Bravo à M. Védrine. En ce début de XXIème siècle, les peuples se trouvent un peu orphelins, et comptent trop peu de défenseurs. Ils font face à deux mouvances politiques qui gagnent du terrain intellectuel:
– une première est descendante de la droite plus traditionnelle. Mais elle a abandonné en bonne partie le conservatisme social, et est complètement centré sur l’éradication de tout ce qui pourrait faire obstacle à la libre circulation des biens et des personnes sur la planète. Mondialisation, abolition des frontières et des tarifs, du contrôle de l’immigration, hostilité aux taxes, aux gouvernements, à la règlementation sur la finance, aux normes environnementales (d’ailleurs selon eux il n’y a pas de pollution, c’est une conspiration de pseudo-scientifiques communistes); privatisation des ressources, des idées, du vivant; culture de masse mondiale, consommation… Les particularismes locaux, culturels et/ou linguistiques sont vus comme des archaïsmes dont l’existence freine l’accession à une humanité indifférenciée, anglophone, épanouie et méritocratique sous la tutelle bienveillante des grandes corporations.
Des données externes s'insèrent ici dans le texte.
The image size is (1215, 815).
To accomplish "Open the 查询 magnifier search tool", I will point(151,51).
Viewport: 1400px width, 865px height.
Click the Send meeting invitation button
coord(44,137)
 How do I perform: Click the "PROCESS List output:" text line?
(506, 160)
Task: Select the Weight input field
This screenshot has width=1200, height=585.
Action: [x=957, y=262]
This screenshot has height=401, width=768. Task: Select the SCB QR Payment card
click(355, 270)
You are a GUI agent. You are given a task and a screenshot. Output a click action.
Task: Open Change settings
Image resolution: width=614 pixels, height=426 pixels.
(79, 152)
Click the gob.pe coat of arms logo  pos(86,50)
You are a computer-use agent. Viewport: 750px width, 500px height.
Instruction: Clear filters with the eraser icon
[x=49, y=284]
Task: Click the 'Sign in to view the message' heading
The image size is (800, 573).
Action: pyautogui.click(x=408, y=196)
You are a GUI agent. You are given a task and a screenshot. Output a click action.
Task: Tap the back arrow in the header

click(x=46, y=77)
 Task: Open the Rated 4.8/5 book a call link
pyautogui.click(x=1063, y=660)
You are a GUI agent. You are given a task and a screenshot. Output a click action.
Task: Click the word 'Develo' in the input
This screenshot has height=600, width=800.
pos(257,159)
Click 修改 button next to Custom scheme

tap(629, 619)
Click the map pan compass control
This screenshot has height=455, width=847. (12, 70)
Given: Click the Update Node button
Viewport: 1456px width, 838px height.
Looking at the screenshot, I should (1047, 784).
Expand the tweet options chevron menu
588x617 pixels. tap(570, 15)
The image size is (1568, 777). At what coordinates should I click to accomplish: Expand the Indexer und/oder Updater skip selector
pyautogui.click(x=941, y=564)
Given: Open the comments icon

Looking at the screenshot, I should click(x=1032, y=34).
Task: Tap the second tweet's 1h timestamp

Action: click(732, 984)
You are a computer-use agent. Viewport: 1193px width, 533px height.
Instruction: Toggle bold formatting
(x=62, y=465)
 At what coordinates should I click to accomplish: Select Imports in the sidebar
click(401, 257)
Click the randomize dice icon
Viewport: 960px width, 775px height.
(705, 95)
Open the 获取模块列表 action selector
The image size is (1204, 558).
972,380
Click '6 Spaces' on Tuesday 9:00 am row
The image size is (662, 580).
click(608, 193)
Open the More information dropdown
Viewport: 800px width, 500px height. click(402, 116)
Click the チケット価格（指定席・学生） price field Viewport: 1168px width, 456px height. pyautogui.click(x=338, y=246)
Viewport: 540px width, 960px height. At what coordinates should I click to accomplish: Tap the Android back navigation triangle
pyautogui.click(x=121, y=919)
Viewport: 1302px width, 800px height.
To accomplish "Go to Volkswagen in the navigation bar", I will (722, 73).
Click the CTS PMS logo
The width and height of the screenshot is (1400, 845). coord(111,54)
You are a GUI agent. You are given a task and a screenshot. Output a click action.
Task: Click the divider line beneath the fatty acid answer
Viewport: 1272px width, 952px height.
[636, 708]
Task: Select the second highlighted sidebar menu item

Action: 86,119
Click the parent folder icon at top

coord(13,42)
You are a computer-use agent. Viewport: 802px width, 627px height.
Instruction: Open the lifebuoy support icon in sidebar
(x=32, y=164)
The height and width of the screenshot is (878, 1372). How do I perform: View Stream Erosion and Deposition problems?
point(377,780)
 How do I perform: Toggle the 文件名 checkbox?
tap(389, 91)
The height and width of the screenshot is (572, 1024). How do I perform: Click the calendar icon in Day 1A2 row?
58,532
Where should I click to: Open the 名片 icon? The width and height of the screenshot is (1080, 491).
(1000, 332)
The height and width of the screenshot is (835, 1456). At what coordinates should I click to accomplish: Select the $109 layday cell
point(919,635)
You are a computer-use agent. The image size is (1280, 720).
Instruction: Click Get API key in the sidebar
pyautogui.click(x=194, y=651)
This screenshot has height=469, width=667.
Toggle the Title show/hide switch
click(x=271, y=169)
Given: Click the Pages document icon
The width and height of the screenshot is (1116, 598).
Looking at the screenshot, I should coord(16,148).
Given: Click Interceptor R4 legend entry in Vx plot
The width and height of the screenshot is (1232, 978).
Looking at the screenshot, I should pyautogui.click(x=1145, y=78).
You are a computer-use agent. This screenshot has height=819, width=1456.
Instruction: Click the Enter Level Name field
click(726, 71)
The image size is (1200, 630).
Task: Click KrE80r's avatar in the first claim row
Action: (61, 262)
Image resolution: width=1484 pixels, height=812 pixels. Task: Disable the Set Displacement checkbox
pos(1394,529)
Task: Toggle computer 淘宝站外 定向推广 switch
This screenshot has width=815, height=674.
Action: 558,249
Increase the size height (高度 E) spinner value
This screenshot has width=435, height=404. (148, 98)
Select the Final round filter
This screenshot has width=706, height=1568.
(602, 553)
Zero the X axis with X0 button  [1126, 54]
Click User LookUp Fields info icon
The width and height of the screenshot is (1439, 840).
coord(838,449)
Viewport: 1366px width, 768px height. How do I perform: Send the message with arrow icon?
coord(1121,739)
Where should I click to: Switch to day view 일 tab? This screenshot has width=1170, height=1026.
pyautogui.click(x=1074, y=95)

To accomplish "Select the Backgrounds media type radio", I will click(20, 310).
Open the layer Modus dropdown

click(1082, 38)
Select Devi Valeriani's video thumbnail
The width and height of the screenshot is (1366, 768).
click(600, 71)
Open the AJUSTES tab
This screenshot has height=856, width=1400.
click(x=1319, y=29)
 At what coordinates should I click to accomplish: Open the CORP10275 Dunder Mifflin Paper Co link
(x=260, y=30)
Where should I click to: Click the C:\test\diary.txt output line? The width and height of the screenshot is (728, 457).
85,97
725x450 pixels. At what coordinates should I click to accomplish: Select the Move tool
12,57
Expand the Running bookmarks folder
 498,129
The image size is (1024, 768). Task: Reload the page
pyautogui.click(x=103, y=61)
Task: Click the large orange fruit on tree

– une seconde se voit comme de gauche. Elle en a gardé une certaine hostilité au capitalisme et à toute la mouvance précédente. Mais elle a aussi plus ou moins abandonné la défense des intérêts économiques du peuple (les salariés) et de la culture nationale pour se consacrer à des idéaux qu’elle considère moralement supérieurs: l’immigration (légale ou illégale), l’homosexualité et autres identités sexuelles, le multiculturalisme, la marginalité, la drogue, l’élevage des poules en milieu urbain, etc. Elle rejoint les libertaires sur certains points comme le mépris des nations. C’est vrai quoi, le peuple boit de la bière, regarde le sport à la télé quand ce n’est pas même Occupation Double, persiste dans son « homophobie » et sa « fermeture à l’immigration ». Infréquentable! La dislocation industrielle de l’Occident et la délocalisation de millions d’emplois vers l’Asie? Bof, pas ses oignons.